What McQuade was saying, in fact, was that the word “slave” can never be used as a metaphor or a figure of speech, that it can only be used if the speaker is referring to actual slavery as it existed in the United States in the 19th century and as it exists today in cultures around the world or, in another context, back to the ancient Egyptians and Romans using Hebrews as slave laborers. The point is that “slave”, which basically alludes to economic subjugation, must be used in a literal or historical context. And that means somebody has to go after the Rolling Stones.
In any event two more knee-jerkers — educator/activist DeRay McKesson and writer-editor Jemilah Lemieux — have stepped into the breach to carry on McQuade’s tradition. Two days ago a Guardian article noted objections from McKesson and Lemieux to a slogan — “I’d rather be a rebel than a slave” — on a promotional T-shirt recently worn by Meryl Streep, Carey Mulligan, Romola Garai and Anne-Marie Duff to promote Sarah Gavron‘s Suffragette, which will open the BFI London Film Festival on Wednesday, 10.7.
“White women have said a lot of terrible things over the course of history, [but that] doesn’t mean you wear it on a shirt,” Lemieux tweeted. “Meryl Streep has to know better. And if not, her publicist should have,” tweeted McKesson.
The “slave” line is spoken by Streep’s Emmeline Pankhurst character in the film.
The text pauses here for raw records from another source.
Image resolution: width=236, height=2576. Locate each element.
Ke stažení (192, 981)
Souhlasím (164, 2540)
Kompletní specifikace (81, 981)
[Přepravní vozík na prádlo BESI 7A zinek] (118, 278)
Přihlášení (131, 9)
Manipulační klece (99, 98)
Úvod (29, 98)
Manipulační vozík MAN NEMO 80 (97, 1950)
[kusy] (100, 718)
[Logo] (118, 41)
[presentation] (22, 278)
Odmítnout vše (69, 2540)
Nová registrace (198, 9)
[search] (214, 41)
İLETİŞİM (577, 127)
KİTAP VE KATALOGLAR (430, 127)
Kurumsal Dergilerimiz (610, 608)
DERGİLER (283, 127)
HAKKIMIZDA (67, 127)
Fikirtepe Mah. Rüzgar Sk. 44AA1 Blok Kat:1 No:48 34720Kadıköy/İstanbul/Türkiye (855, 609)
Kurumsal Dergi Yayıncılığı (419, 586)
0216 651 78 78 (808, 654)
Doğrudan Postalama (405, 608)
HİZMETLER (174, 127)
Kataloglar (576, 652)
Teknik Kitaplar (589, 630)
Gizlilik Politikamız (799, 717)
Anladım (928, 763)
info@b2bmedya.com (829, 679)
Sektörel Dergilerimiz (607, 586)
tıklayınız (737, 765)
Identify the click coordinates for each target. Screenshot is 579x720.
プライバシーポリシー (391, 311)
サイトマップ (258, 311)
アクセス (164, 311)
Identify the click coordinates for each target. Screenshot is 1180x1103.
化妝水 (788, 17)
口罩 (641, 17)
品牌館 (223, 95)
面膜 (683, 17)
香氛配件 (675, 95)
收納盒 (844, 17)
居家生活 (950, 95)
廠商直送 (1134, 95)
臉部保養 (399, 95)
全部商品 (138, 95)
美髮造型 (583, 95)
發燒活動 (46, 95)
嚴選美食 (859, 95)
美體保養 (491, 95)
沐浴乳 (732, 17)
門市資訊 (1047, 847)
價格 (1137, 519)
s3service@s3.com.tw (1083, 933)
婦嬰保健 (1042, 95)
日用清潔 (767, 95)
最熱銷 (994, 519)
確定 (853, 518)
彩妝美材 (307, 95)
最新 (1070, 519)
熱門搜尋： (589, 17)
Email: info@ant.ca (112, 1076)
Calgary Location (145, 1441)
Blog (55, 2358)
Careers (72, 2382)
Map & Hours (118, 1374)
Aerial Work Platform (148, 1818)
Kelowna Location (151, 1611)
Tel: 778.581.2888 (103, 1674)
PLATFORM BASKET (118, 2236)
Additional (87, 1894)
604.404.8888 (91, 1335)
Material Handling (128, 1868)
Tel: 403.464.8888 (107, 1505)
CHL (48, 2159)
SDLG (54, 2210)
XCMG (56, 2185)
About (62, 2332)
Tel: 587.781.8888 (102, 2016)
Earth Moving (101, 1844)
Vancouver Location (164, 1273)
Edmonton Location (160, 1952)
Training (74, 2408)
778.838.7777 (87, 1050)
It’s from a speech in which she addresses the women’s suffrage movement and women’s social and economic subjugation by men in the early 20th Century.
Full quote: “I know that women, once convinced that they are doing what is right, that their rebellion is just, will go on, no matter what the difficulties, no matter what the dangers, so long as there is a woman alive to hold up the flag of rebellion. I would rather be a rebel than a slave.”
The Russell kerfuffle reminded me last year not to ever allude to feelings I have about being a slave to my column. I’ve been writing Hollywood Elsewhere for eleven years now, and for previous incarnations starting in October ’98 — over 15 years a slave. Whoops!